Mucho mejor que antes

Nos quedamos con el mundo en la punta de la lengua. Empecemos hoy a saborearlo. Hablábamos de expresar las cualidades de nuestro entorno en sus distintos grados y hoy vamos a hacernos maestros de la comparación.

Si la comparación es de superioridad la contruiremos con el adverbio más y podremos expresar el punto de referencia precedido de la conjunción que: un verano más caluroso que el anterior, un amigo más leal que tú, una fiesta más concurrida que la del año pasado. Si la comparación es de inferioridad se mantiene la misma estructura, pero, en cambio, se utiliza el adverbio menos: una profesora menos exigente que yo, una librería menos surtida que la de mi barrio, un cielo menos gris que el de ayer.

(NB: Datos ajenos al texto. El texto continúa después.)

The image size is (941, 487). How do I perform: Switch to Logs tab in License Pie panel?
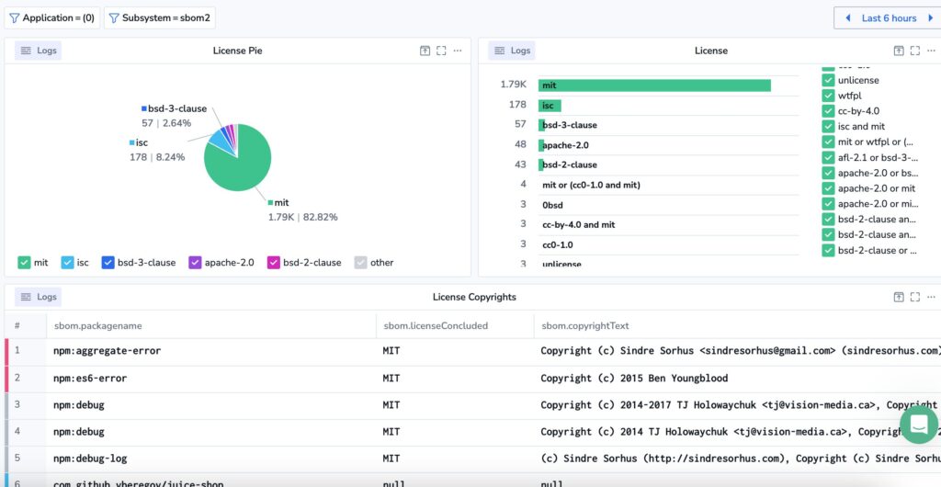(39, 51)
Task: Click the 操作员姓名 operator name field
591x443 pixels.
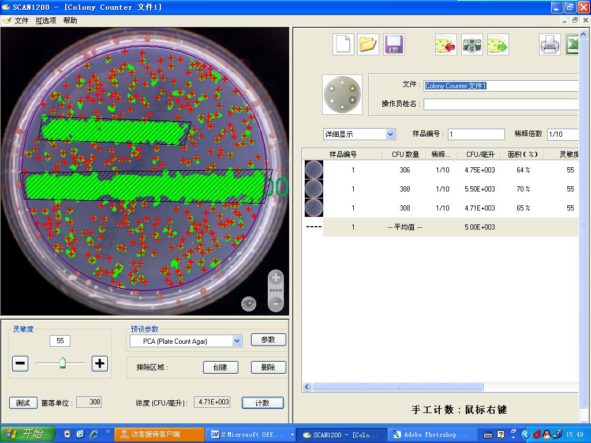Action: 501,104

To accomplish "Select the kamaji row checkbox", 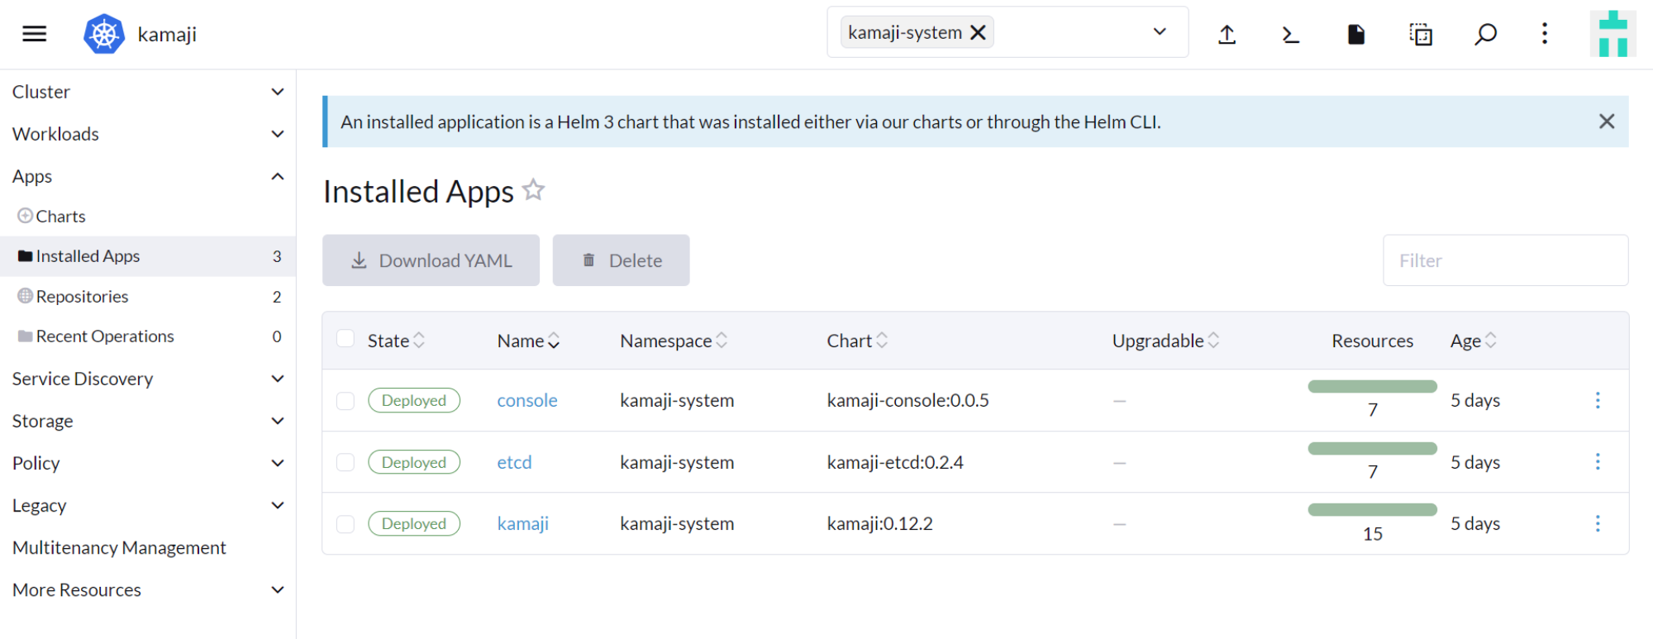I will coord(345,524).
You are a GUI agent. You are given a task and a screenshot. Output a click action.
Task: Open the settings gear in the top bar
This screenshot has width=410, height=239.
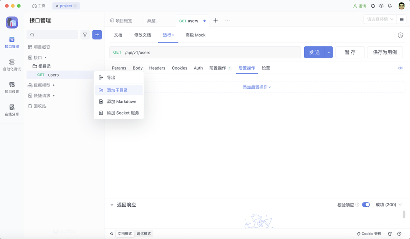tap(381, 6)
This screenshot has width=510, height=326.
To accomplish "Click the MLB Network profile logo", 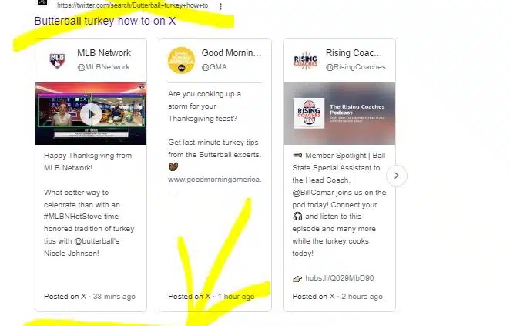I will click(x=57, y=61).
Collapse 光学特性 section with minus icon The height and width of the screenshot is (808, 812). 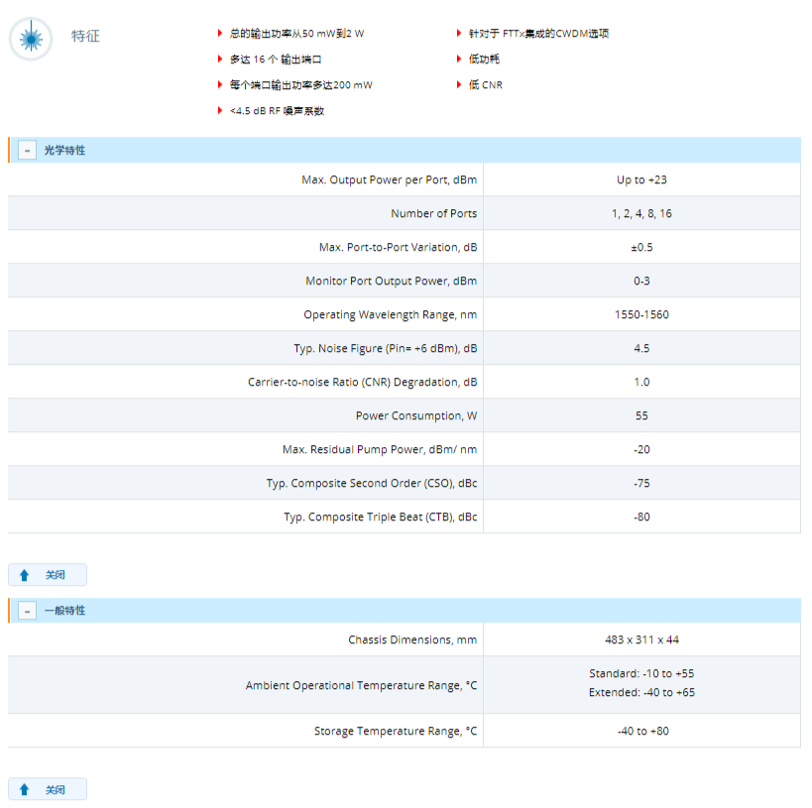click(x=28, y=151)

Si la comparación es de igualdad, recurrimos al adverbio tan e introducimos el término de referencia con la conjunción como: tan luminoso como el sol, tan sereno como el sueño de un niño, tan compleja como la gramática.

El latín nos legó ciertos adjetivos muy peculiares que llevan este grado comparativo en su ADN; son los llamados comparativos sincréticos: mejor, peor, mayor y menor, que expresan lo mismo que las construcciones comparativas más bueno que, más malo que, más grande que y más pequeño que.

Si queremos subir de grado la comparación que expresan estos adjetivos podemos optar por añadirles el adverbio mucho: un vino mucho mejor que ese, un día mucho peor que el lunes, una niña mucho mayor que ella, una marca mucho menor que la punta de un alfiler. Sin embargo, su naturaleza comparativa los hace rechazar la presencia de muy; recuerden, nada de *muy mejor o *muy peor.

Si somos mucho mejores cuando de comparar se trata, si nuestras dudas son mucho menores que antes, esta Eñe habrá cumplido su objetivo.